Chiara e la fuga verso una vita di altissima povertà

Corre l’anno 1211 o 1212, è notte fonda ad Assisi e l’aria di marzo è tiepida. Chiara, una ragazza di sangue blu, sta fuggendo dal palazzo di famiglia. Elude la sorveglianza, supera la cinta muraria e sparisce furtiva tra i vicoli della città. È la figlia del conte Favarone di Offreduccio degli Scifi e di Ortolana. Ha lasciato le comodità e gli agi della sua casa per dirigersi verso la chiesetta di Santa Maria della Porziuncola, a 7km da Assisi.

Chiara è alla ricerca di una nuova vita, lontana dal palazzo, all’insegna della povertà.
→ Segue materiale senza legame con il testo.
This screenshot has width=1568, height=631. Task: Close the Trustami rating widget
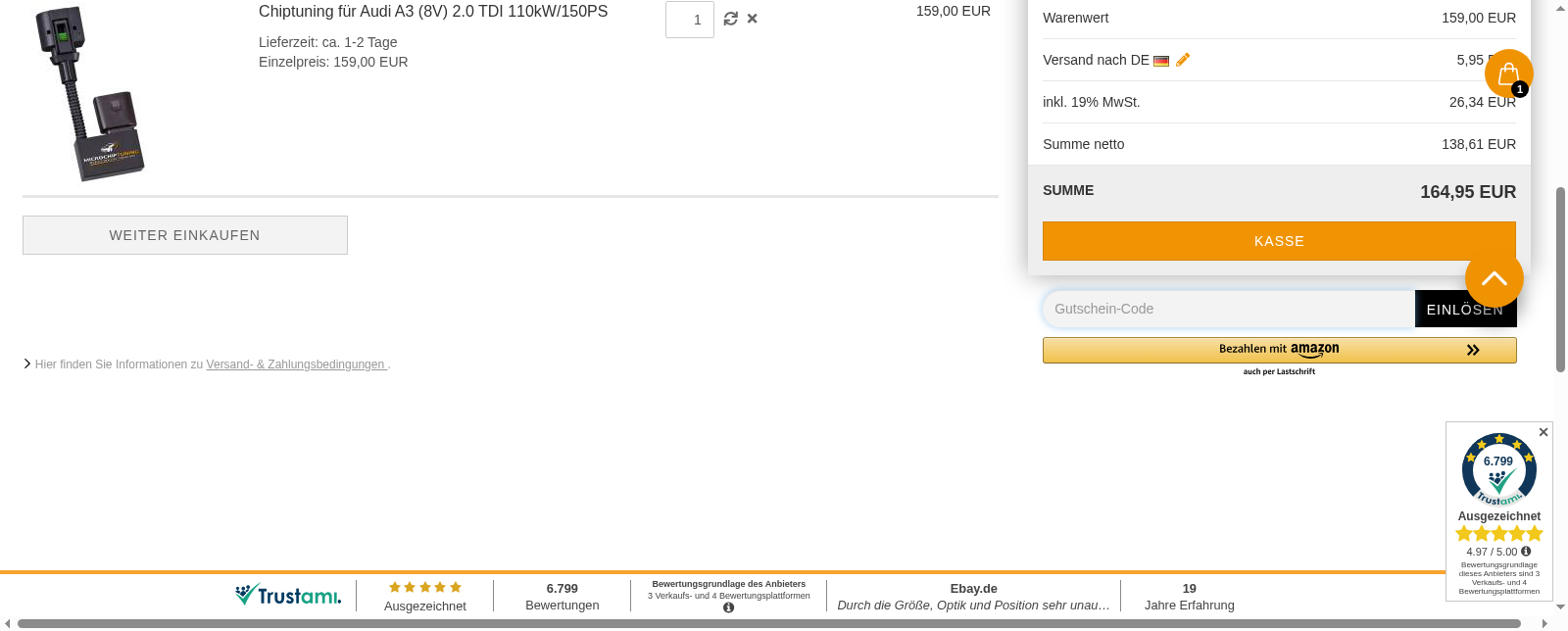coord(1544,432)
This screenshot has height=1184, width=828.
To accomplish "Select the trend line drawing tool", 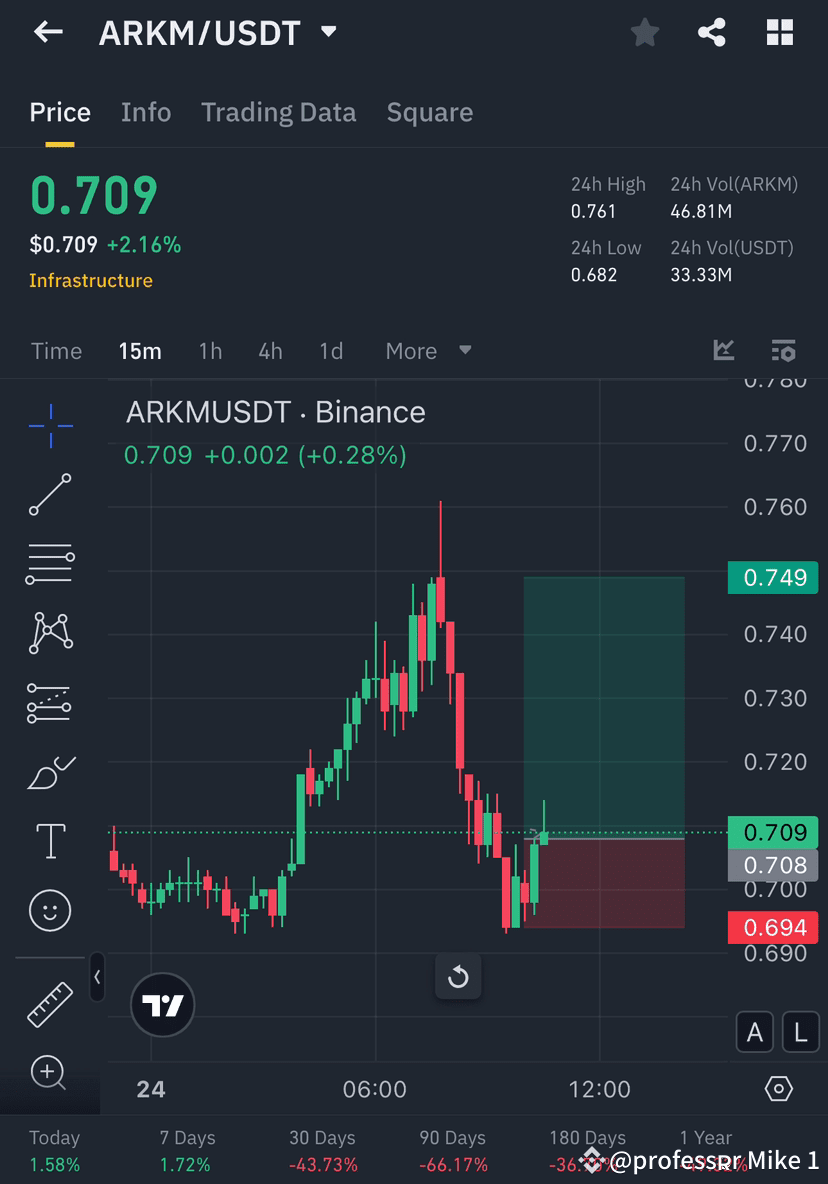I will (x=49, y=494).
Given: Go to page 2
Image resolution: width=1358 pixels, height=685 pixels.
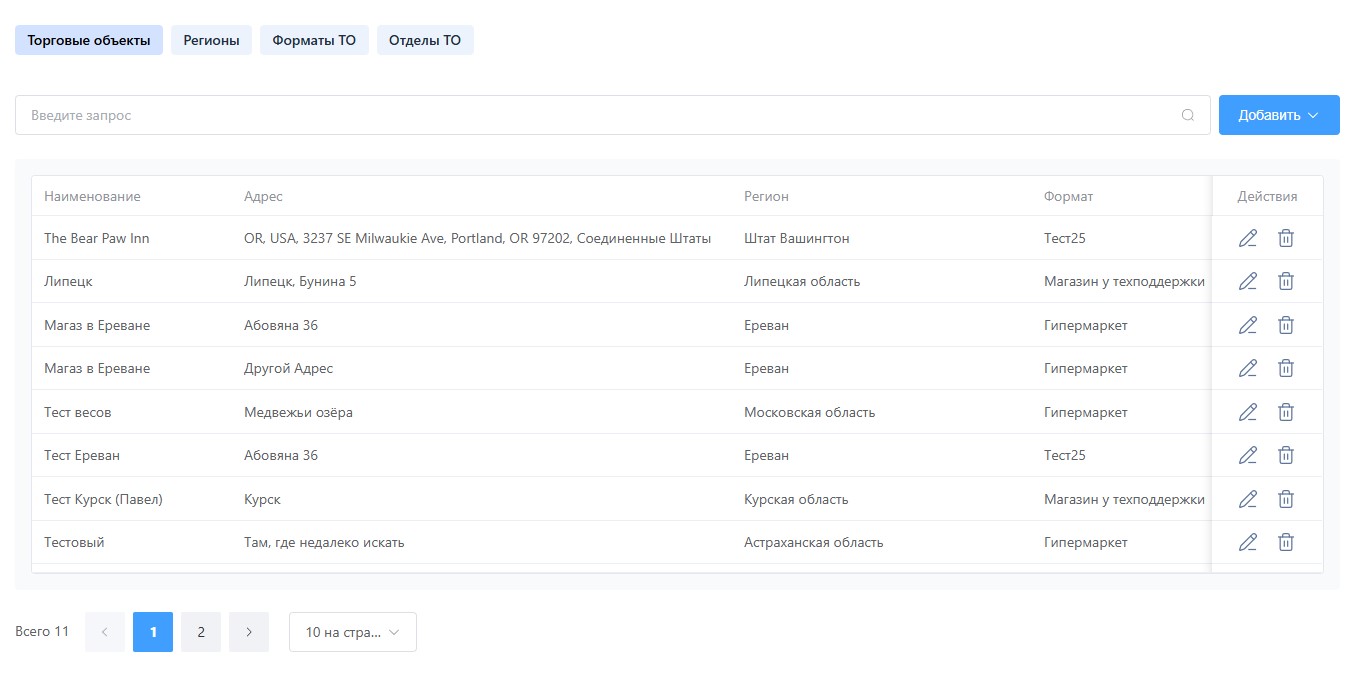Looking at the screenshot, I should [201, 632].
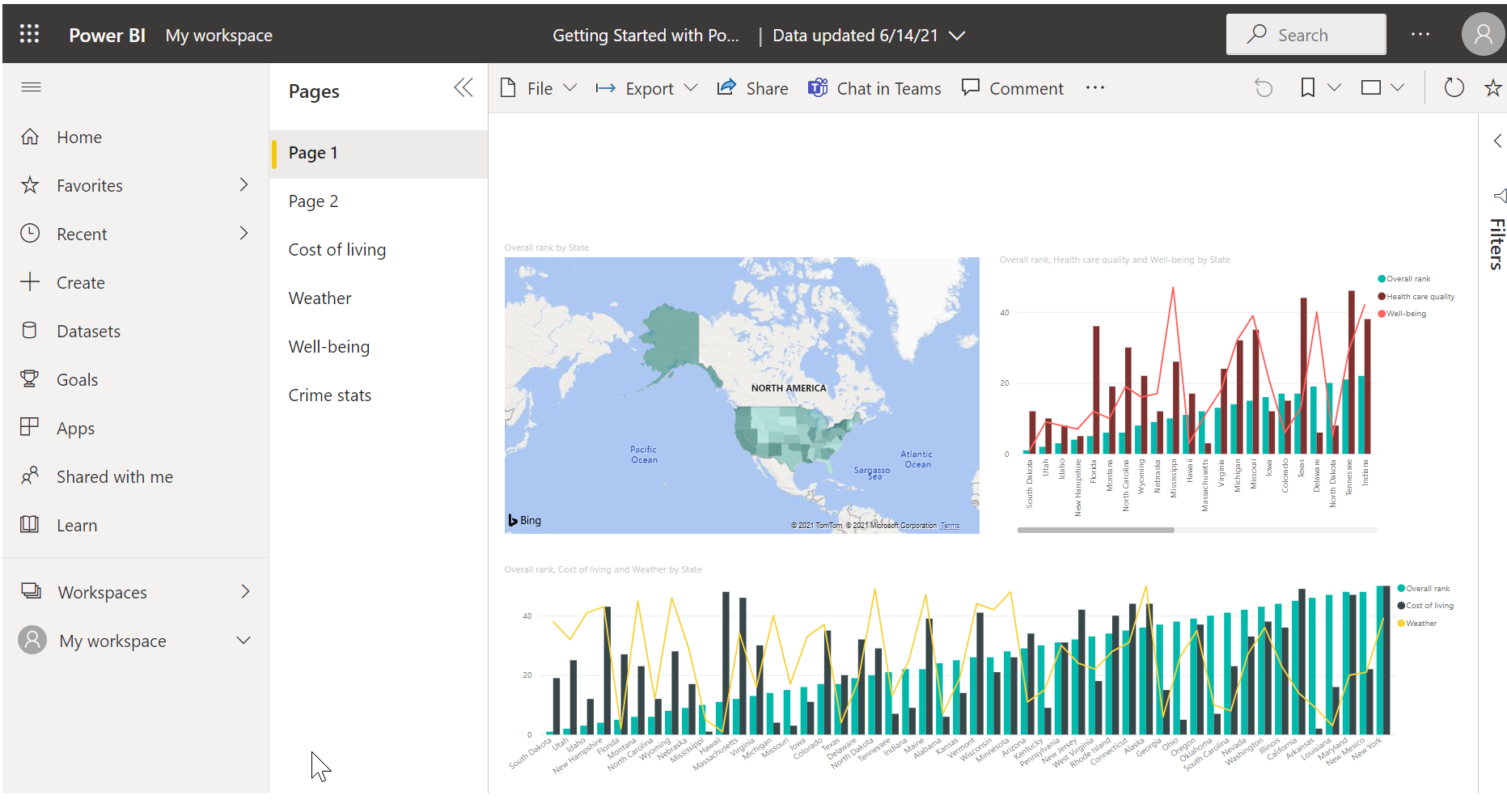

Ad aspettarla nella chiesetta c’è Francesco; si sono visti segretamente per alcuni mesi e condividono gli stessi ideali di povertà e di ritorno a un Cristianesimo fatto di purezza e umiltà. Chiara è consapevole e decisa della sua scelta, si fa tagliare i capelli e indossa il saio, simbolo dell’irrevocabilità della sua decisione e della sua rinuncia ai beni materiali.

Basilica di Santa Chiara a Assisi dove sono conservate le sue spoglie

Sono anni difficili per la città di Assisi: Papato e Impero sono in continua lotta e i neonati Comuni faticano a emergere in questo clima di instabilità. Sullo sfondo la cultura cortese cavalleresca domina la scena. Il movimento artistico e culturale si è allineato ai valori cristiani: si cantano la generosità e lo spirito di abnegazione, la fedeltà e il rispetto. Ma la realtà è ben diversa da questi ideali: la società è divisa rigidamente in classi, gli umili sono schiacciati dai potenti e ci si uccide di continuo per conquistare terre e potere.

Per Chiara e Francesco è difficile accettare una vita del genere, il loro obiettivo è vivere in un mondo più giusto, con maggiore equità sociale; vogliono annullare le differenze, ripartire le risorse in un’ottica di uguaglianza e parità tra tutti gli esseri umani. Proprio questa scelta di Chiara delude le aspettative della sua famiglia. Avrebbero accettato la sua decisione di entrare in un convento di clausura, ma non quella di condurre una vita errante in compagnia di Francesco, un uomo considerato un matto, un predicatore, un sovvertitore dell’ordine sociale.

Santa Chiara, Piero della Francesca

Ma la famiglia non è l’unico ostacolo: anche la Chiesa ha difficoltà ad accettare la sua visione del monachesimo. Persino il cardinale Ugolino da Ostia, futuro Papa e sostenitore degli ordini minori, cerca di inquadrare le “povere dame” guidate da Chiara nelle norme della disciplina benedettina e di convincerle a mantenersi grazie alle rendite dei terreni ricevuti in dotazione. Chiara è irremovibile, ha una visione diversa di vita conventuale: un monastero aperto al mondo, pronto ad accogliere chiunque ne abbia bisogno. Ed è inflessibile su alcuni principi: la povertà e la carità che devono essere messe alla prova quotidianamente e non con una vita ascetica. Proprio in questo modo, per più di quarant’anni, nella Chiesa di San Damiano ad Assisi, vivono Chiara e le sorelle.

I tentativi di inquadrare Chiara nella regola benedettina si fanno sempre più insistenti e in alcuni frangenti la monaca deve cedere e accettare le regole imposte dalle alte cariche ecclesiastiche. Ma Chiara è stata capace di difendere sempre un principio, il principio più prezioso di tutti: quello dell’altissima povertà.